→ **Task description**:
Express the lines from the one containing "The height and" through the one containing "tap(739, 718)" as a Markdown table with the columns Row and Line, one row per line and blank lines omitted. Leave the pictures out of the answer.

++++ Data supplied

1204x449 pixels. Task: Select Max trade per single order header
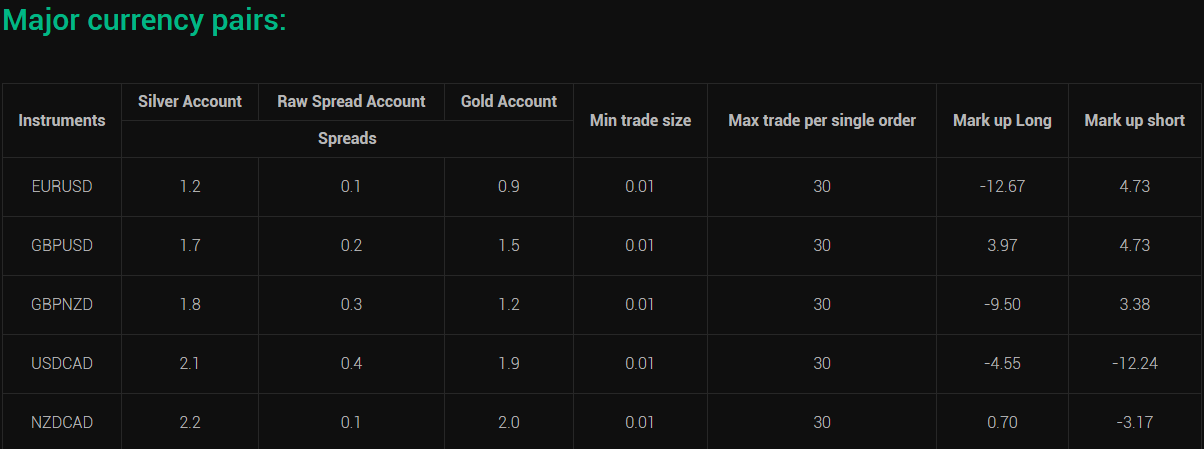(822, 120)
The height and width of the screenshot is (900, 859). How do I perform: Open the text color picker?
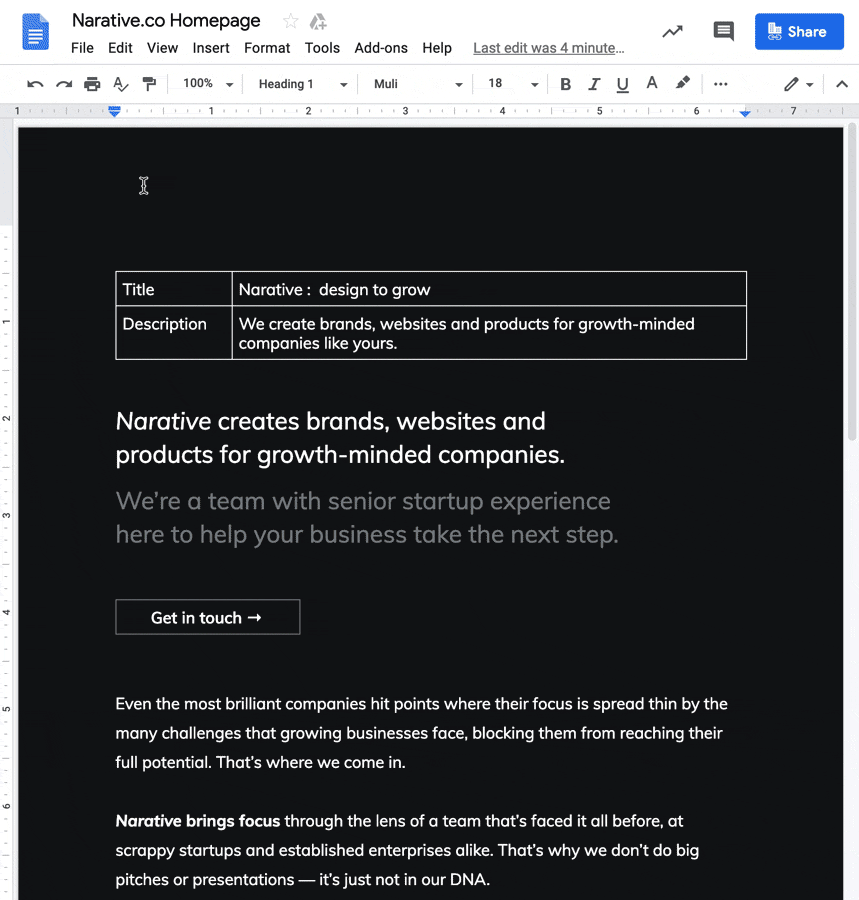[x=651, y=84]
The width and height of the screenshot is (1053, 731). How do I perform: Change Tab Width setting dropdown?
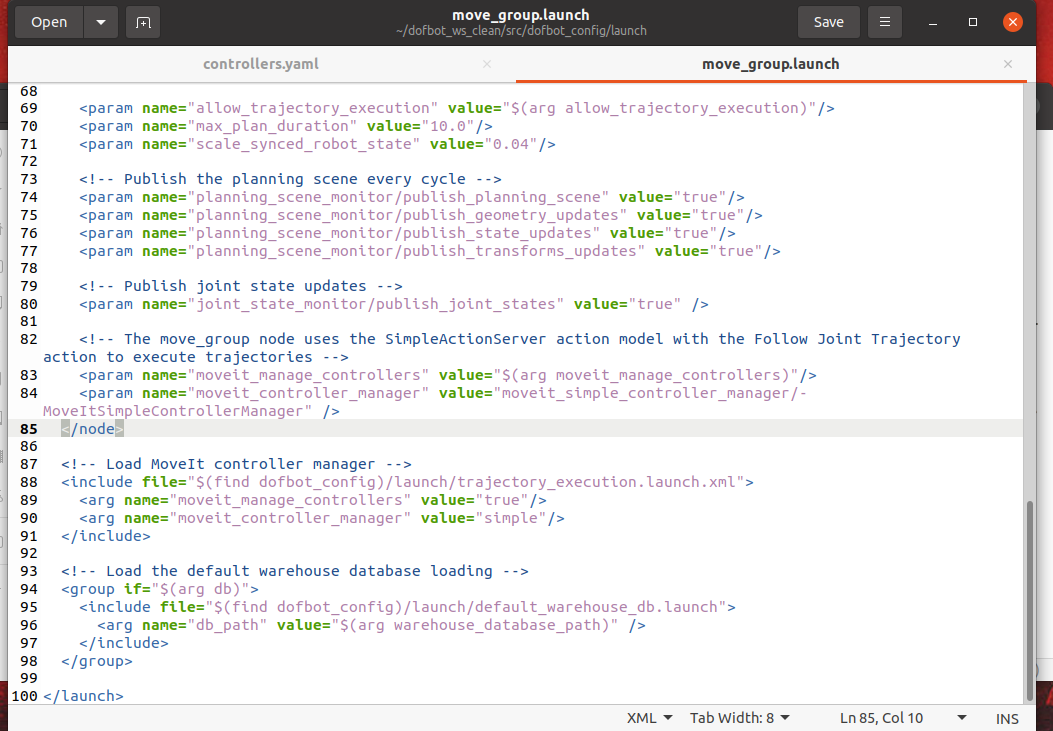tap(739, 718)

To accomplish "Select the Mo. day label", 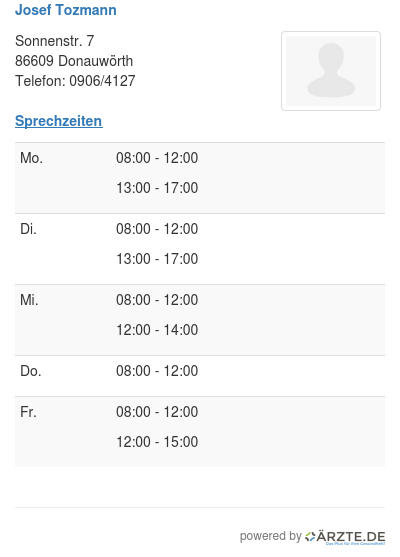I will [31, 158].
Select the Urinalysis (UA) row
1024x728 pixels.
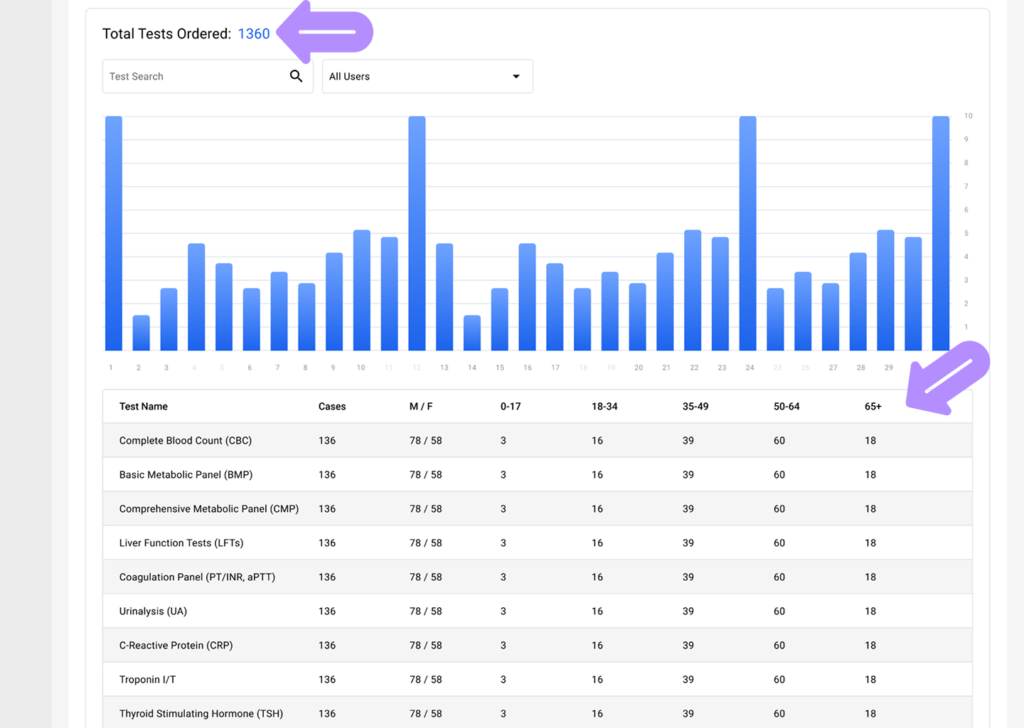(x=153, y=611)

++++++++

→ **Result for this task**:
| Row | Line |
|---|---|
| 1 | The height and width of the screenshot is (900, 859). How do I perform: Open the text color picker? |
| 2 | [x=651, y=84] |
| 3 | The width and height of the screenshot is (1053, 731). How do I perform: Change Tab Width setting dropdown? |
| 4 | tap(739, 718) |